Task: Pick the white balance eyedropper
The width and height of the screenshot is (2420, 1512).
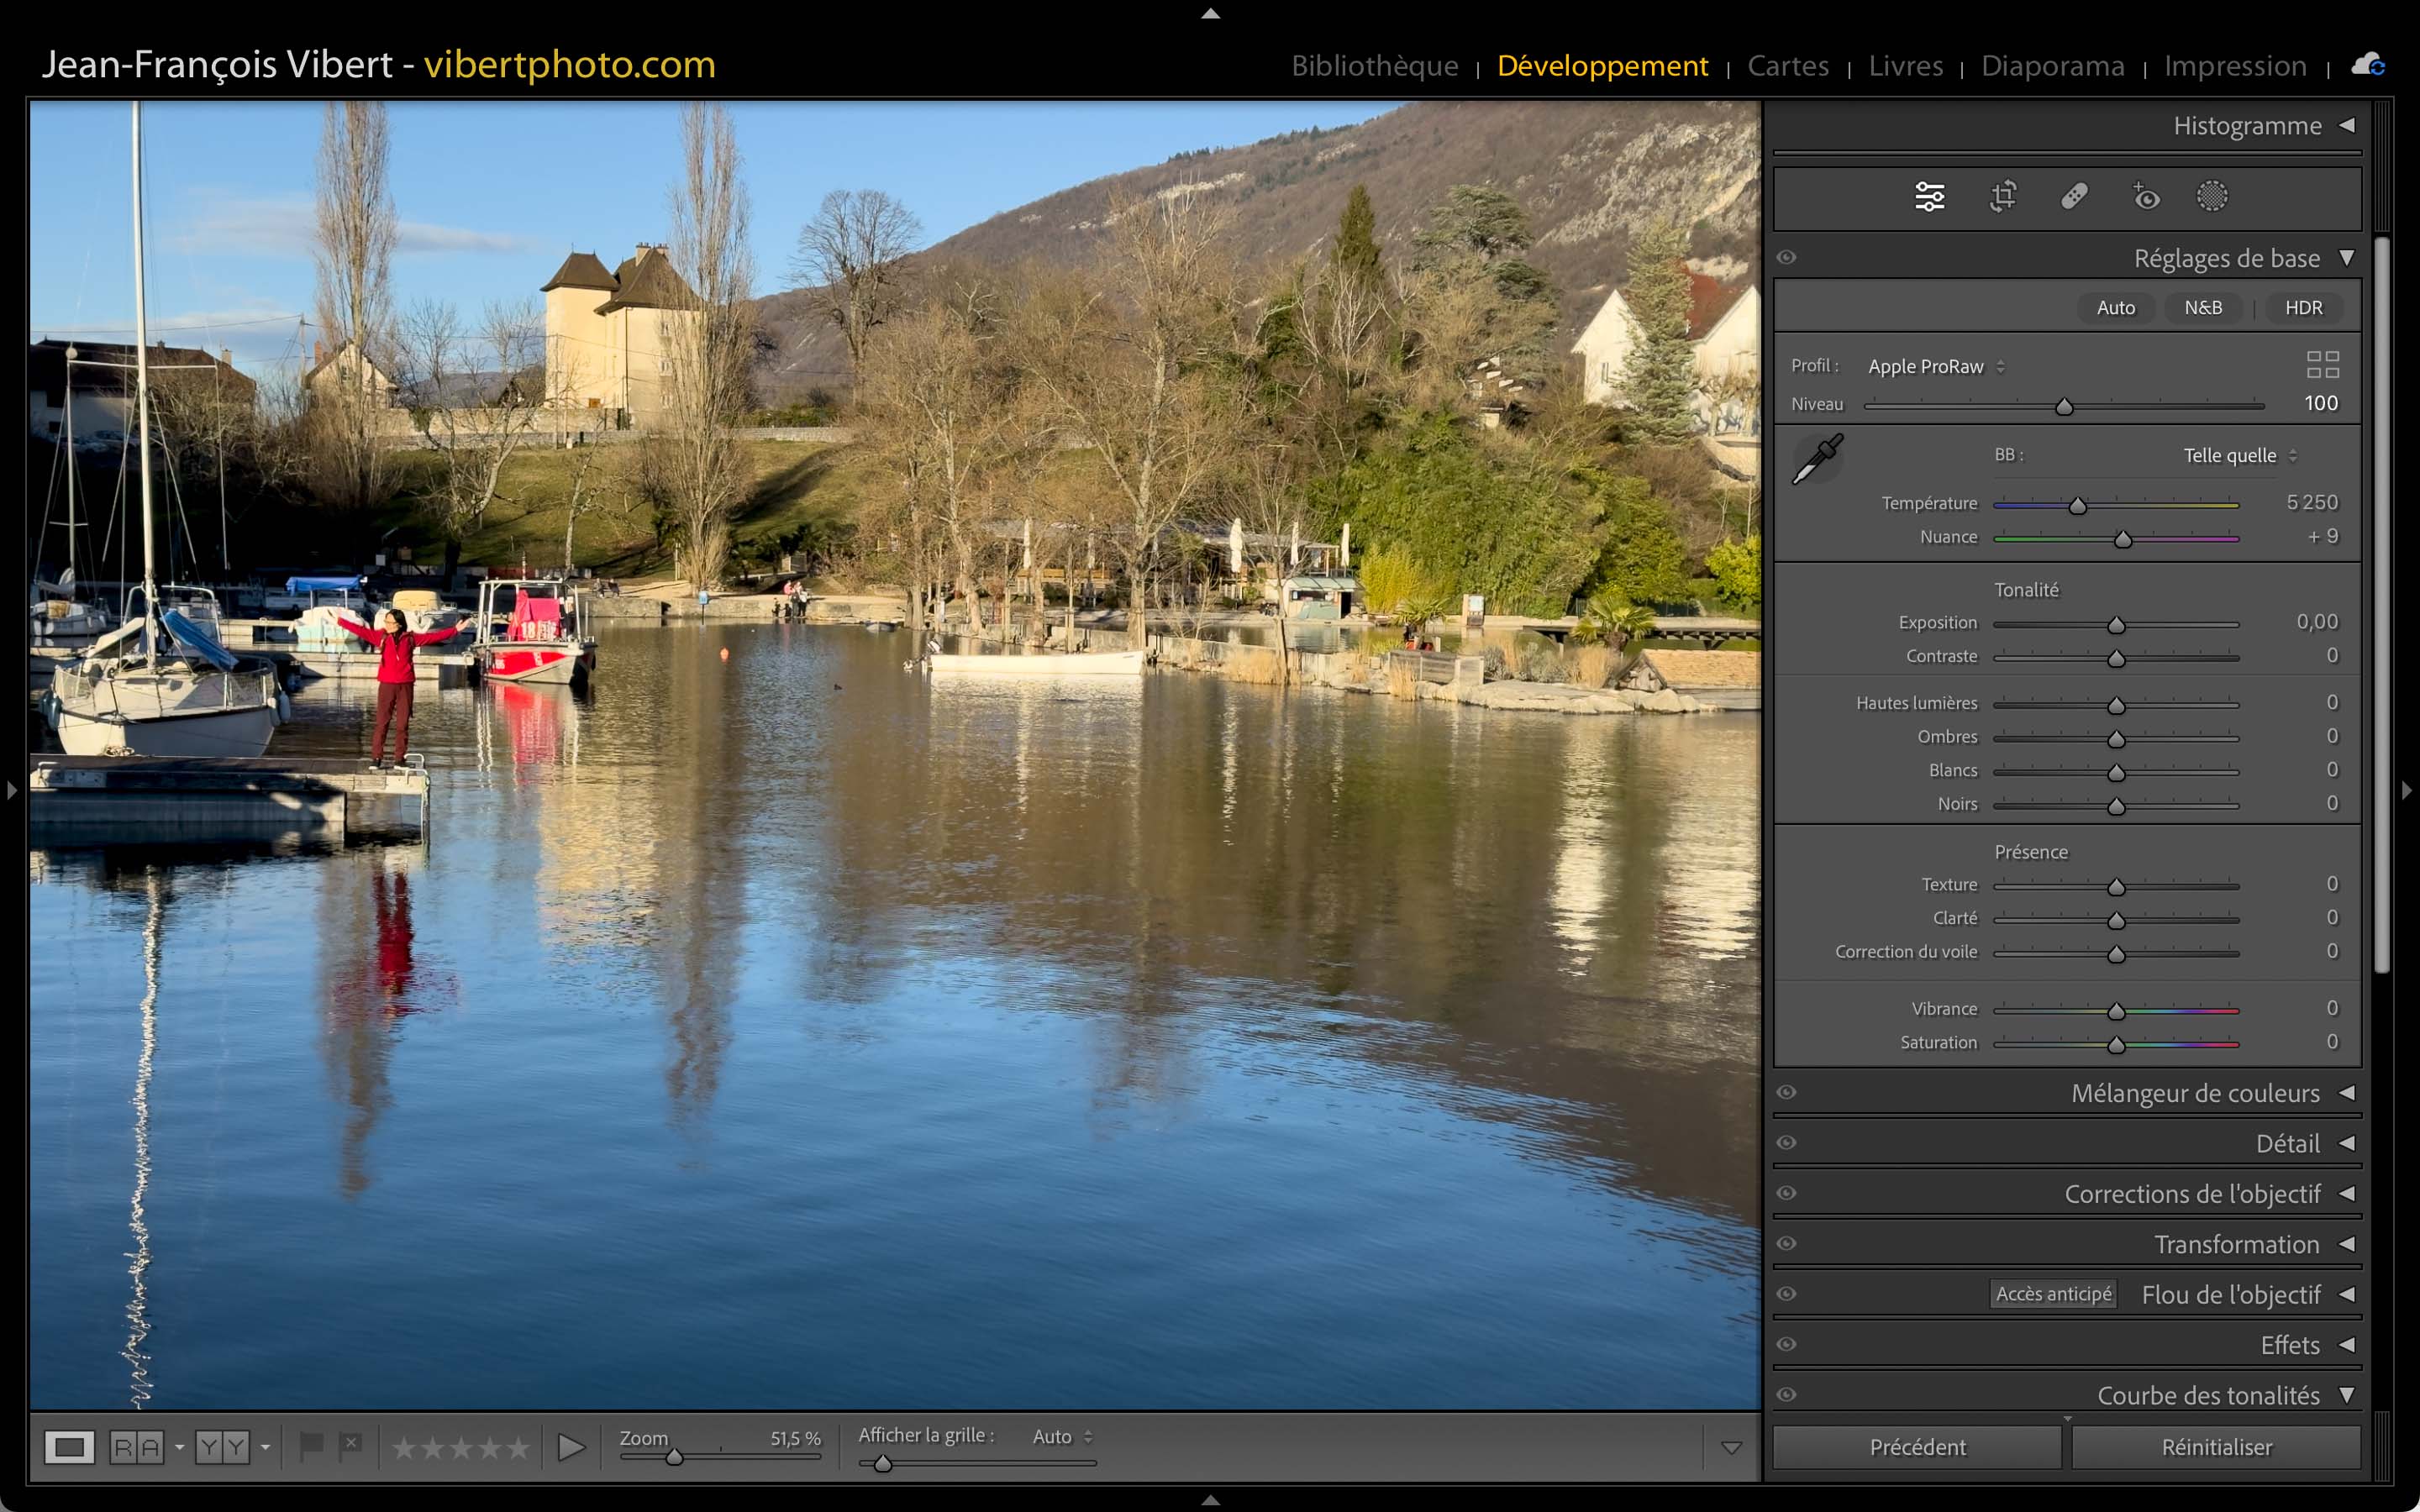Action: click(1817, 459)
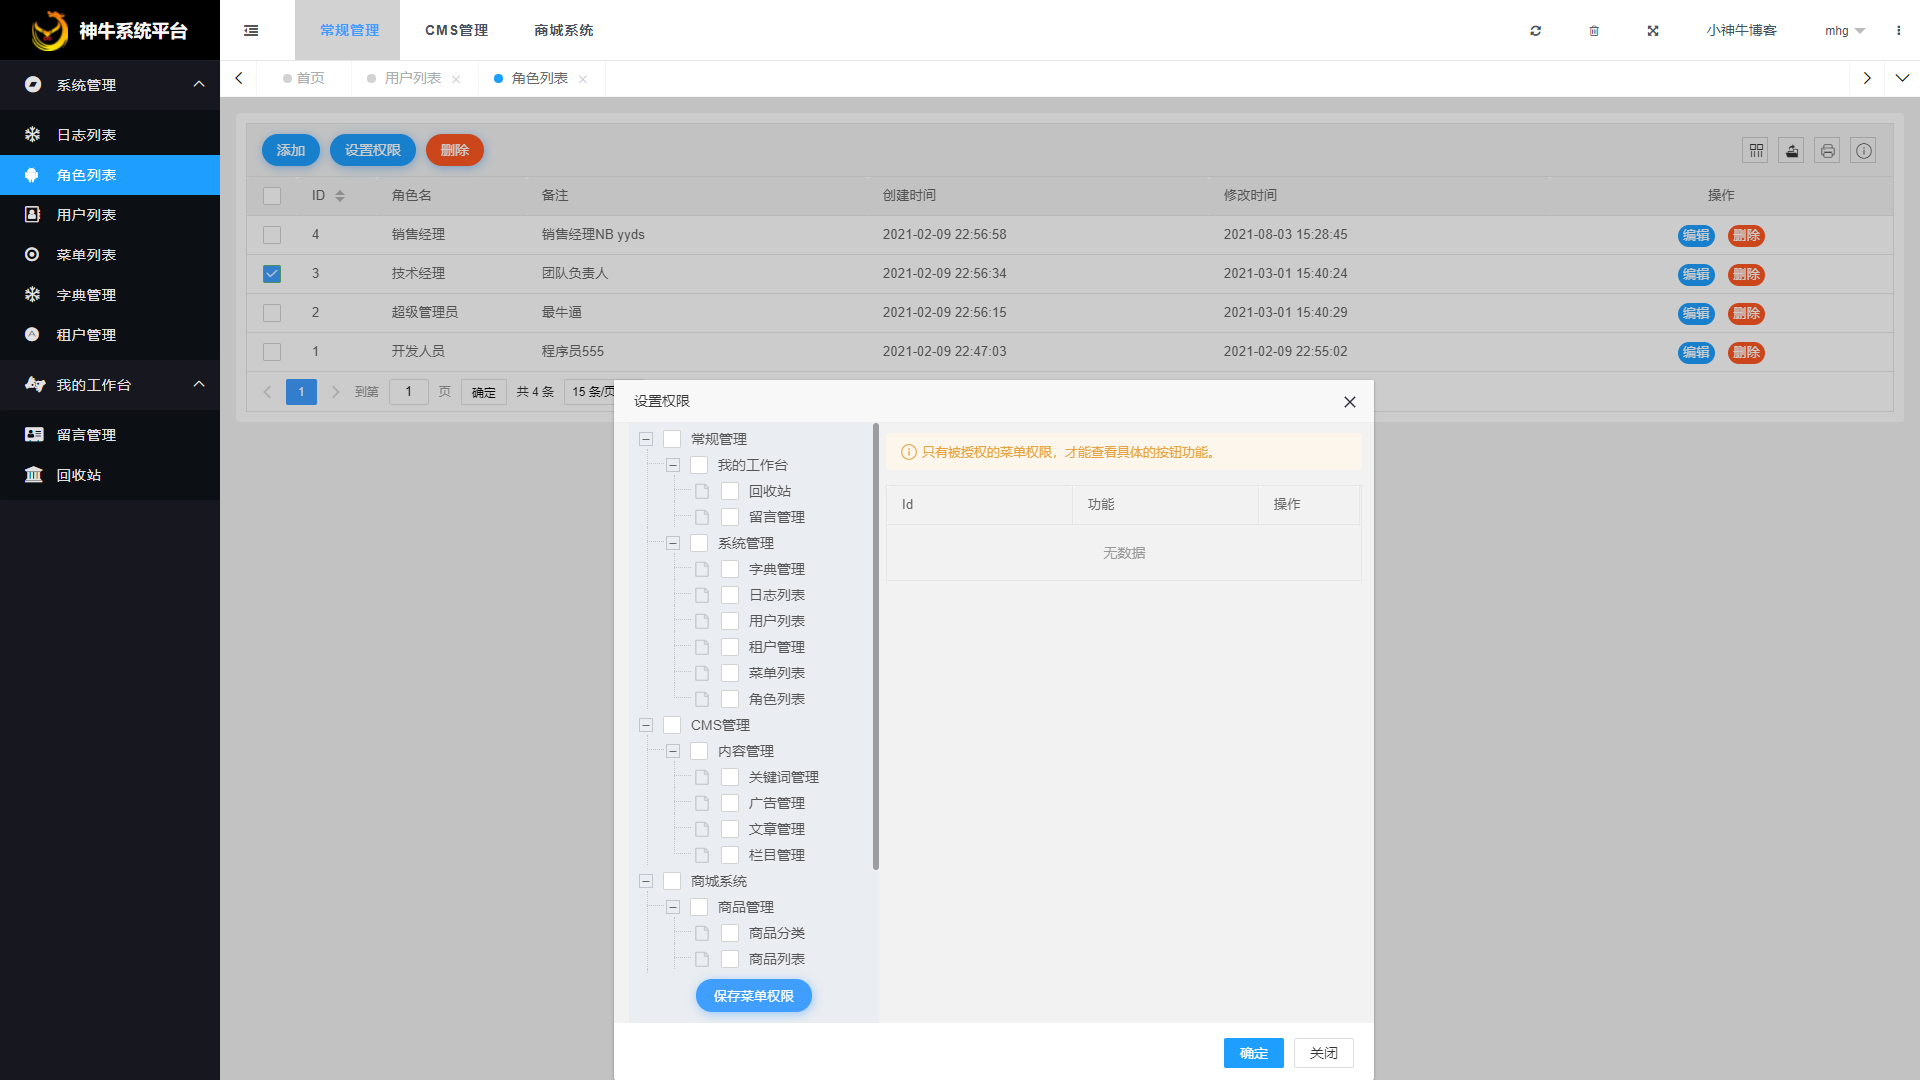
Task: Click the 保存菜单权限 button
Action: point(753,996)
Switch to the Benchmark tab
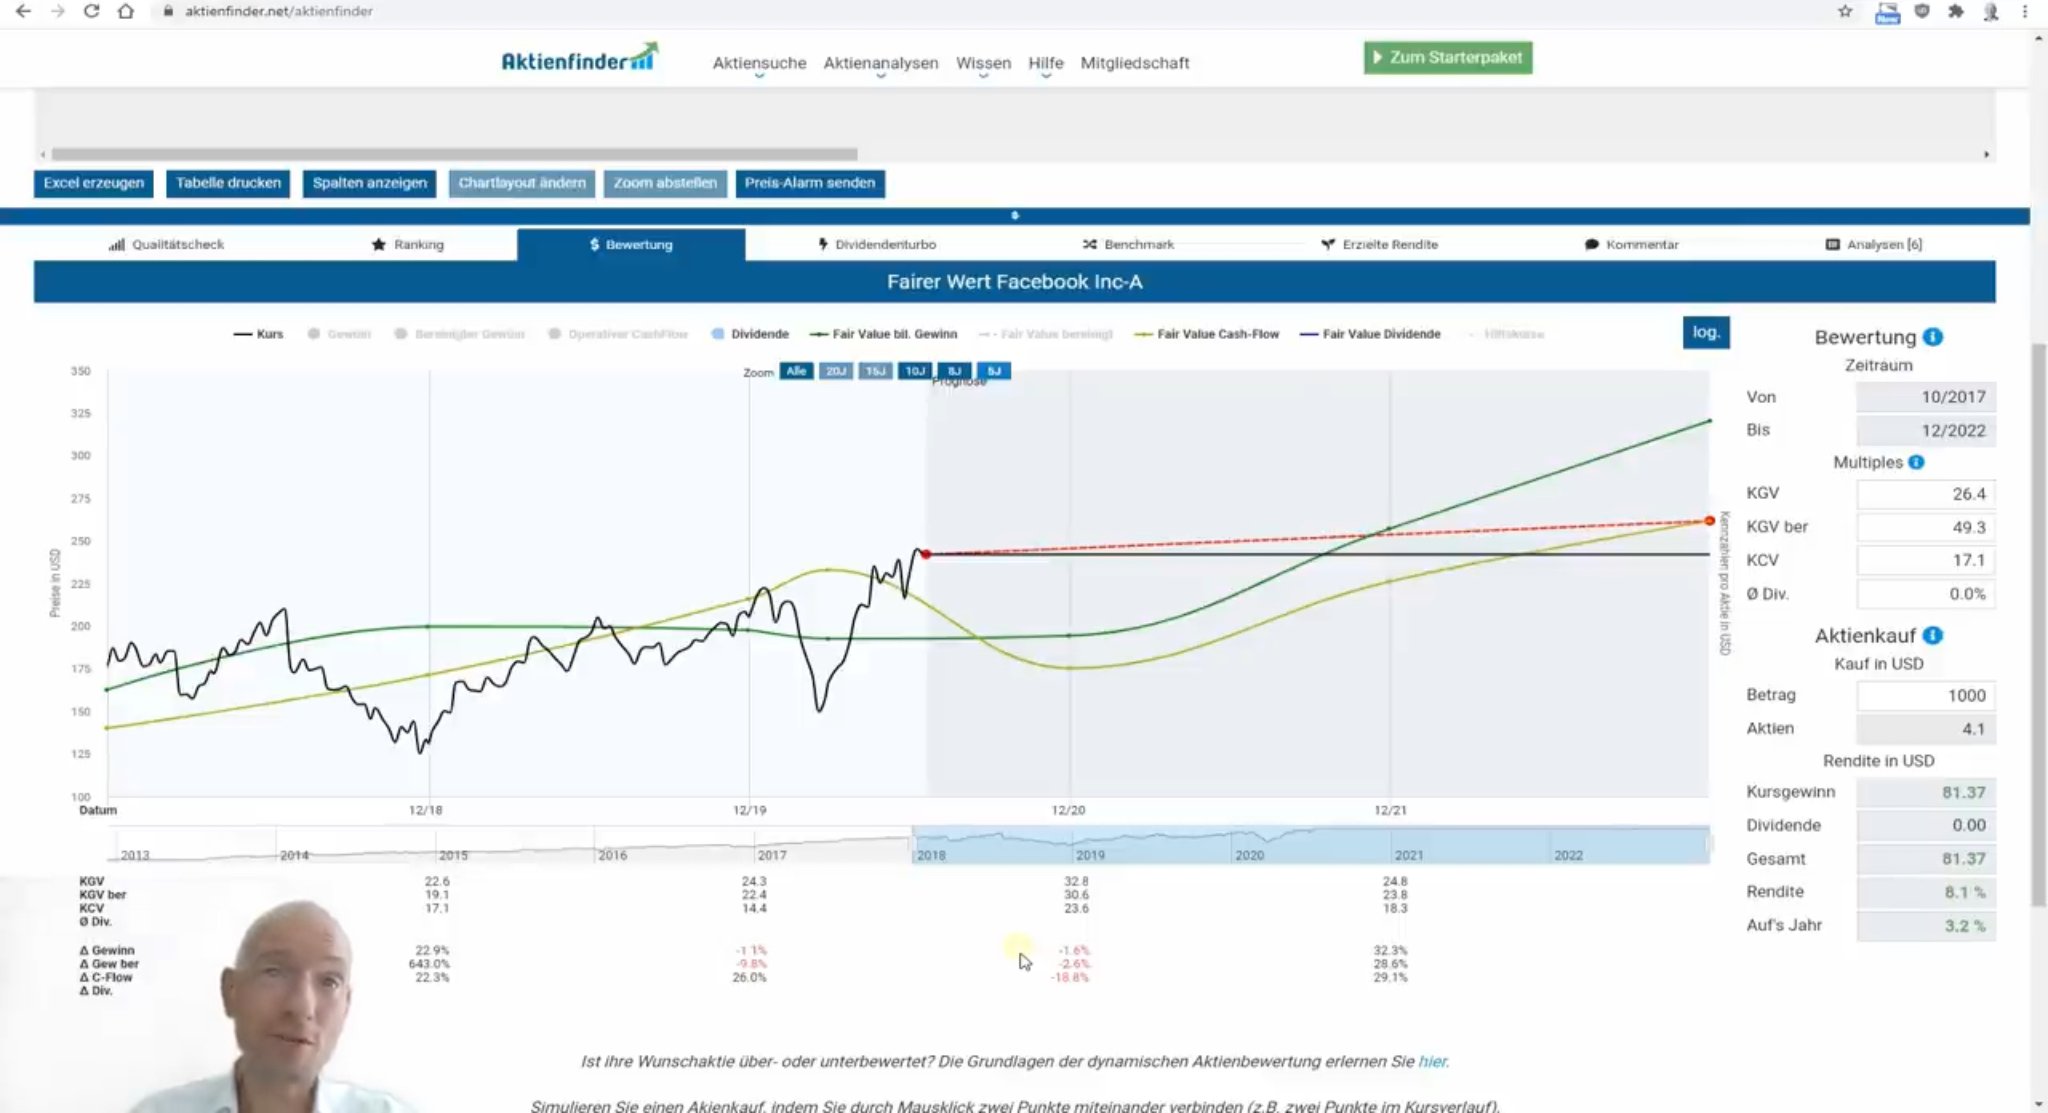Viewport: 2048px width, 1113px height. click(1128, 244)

:: Instructions to follow ::
Each entry should be copied exactly as written, though any pictures stay out.

:: Result for this task ::
Task: Pick the white balance eyedropper
The width and height of the screenshot is (2420, 1512).
Action: click(1817, 459)
Task: Click the 保存菜单权限 button
Action: point(753,996)
Switch to the Benchmark tab
Viewport: 2048px width, 1113px height. click(1128, 244)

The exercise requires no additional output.